Work order:
Would you return the lines between the one holding "The width and" and the one holding "The height and", inclusive, and only those, exactly as they stand in the listing below?

Source data:

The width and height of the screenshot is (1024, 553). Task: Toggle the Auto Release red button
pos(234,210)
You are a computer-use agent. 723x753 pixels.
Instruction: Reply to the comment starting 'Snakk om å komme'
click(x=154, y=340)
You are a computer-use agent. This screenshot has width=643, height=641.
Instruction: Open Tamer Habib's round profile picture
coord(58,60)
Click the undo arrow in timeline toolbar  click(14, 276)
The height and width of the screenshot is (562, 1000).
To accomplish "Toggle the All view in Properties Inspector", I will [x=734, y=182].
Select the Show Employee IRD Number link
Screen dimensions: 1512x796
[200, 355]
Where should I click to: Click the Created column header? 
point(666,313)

---

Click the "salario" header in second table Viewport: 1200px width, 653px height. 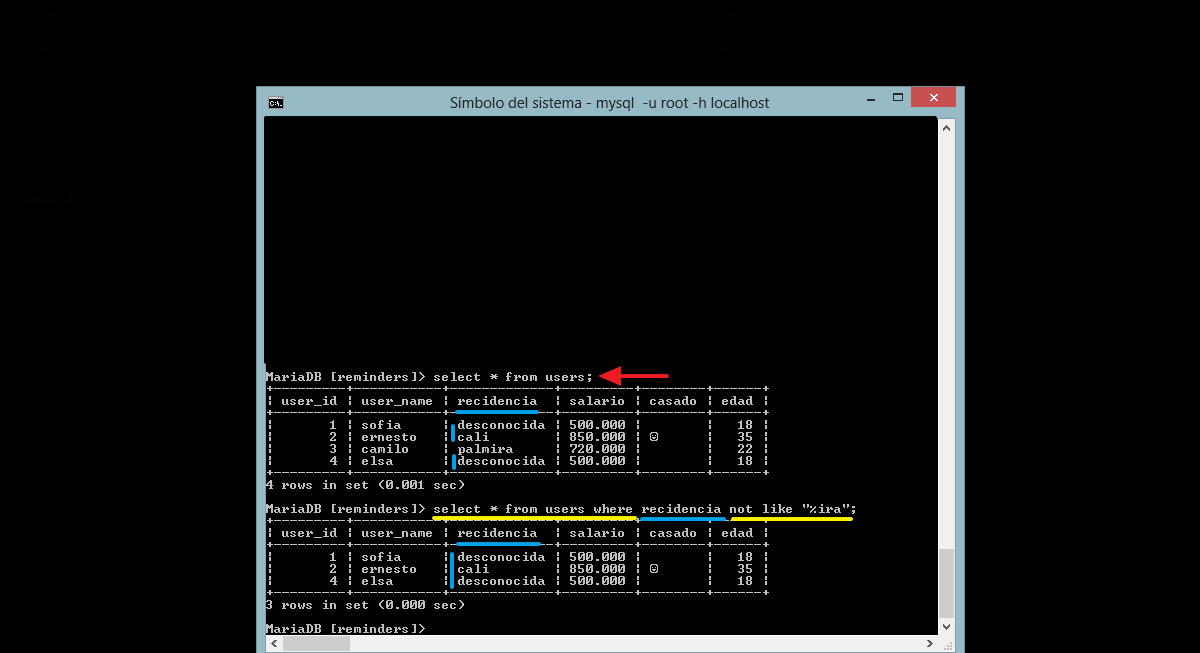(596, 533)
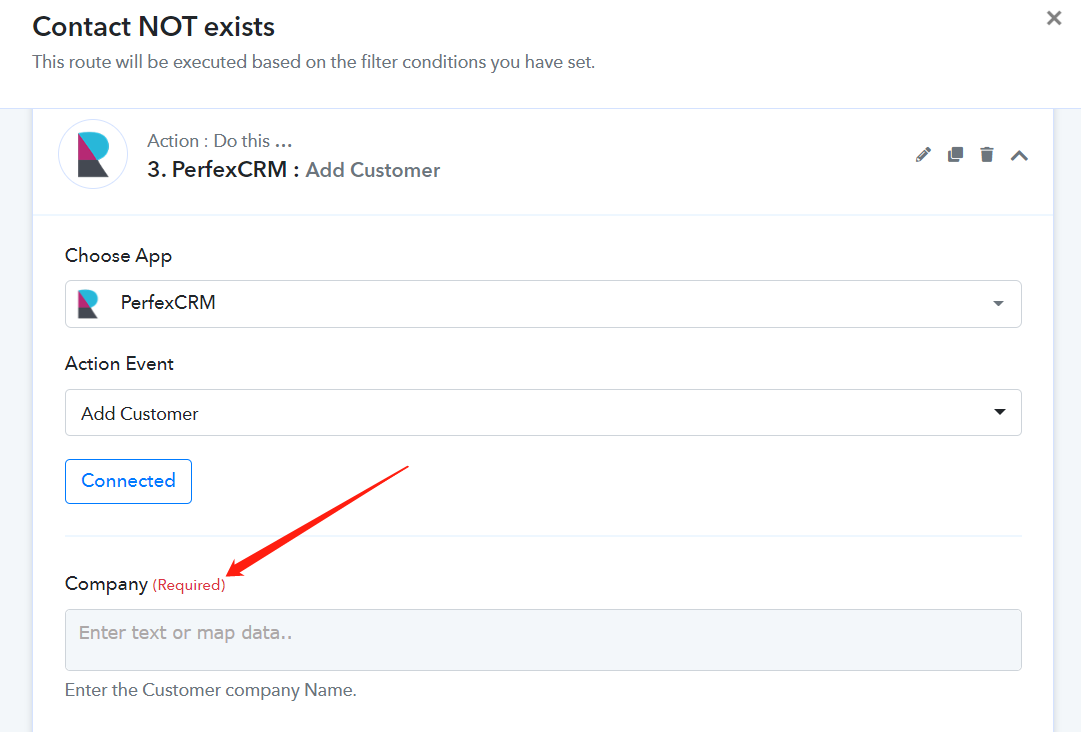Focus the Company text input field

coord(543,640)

Exercise result:
The width and height of the screenshot is (1024, 553). Task: Toggle the Auto Release red button
pos(234,210)
You are a computer-use agent. 723x753 pixels.
Instruction: Reply to the comment starting 'Snakk om å komme'
click(x=154, y=340)
You are a computer-use agent. This screenshot has width=643, height=641.
Instruction: Open Tamer Habib's round profile picture
coord(58,60)
Click the undo arrow in timeline toolbar  click(14, 276)
The height and width of the screenshot is (562, 1000).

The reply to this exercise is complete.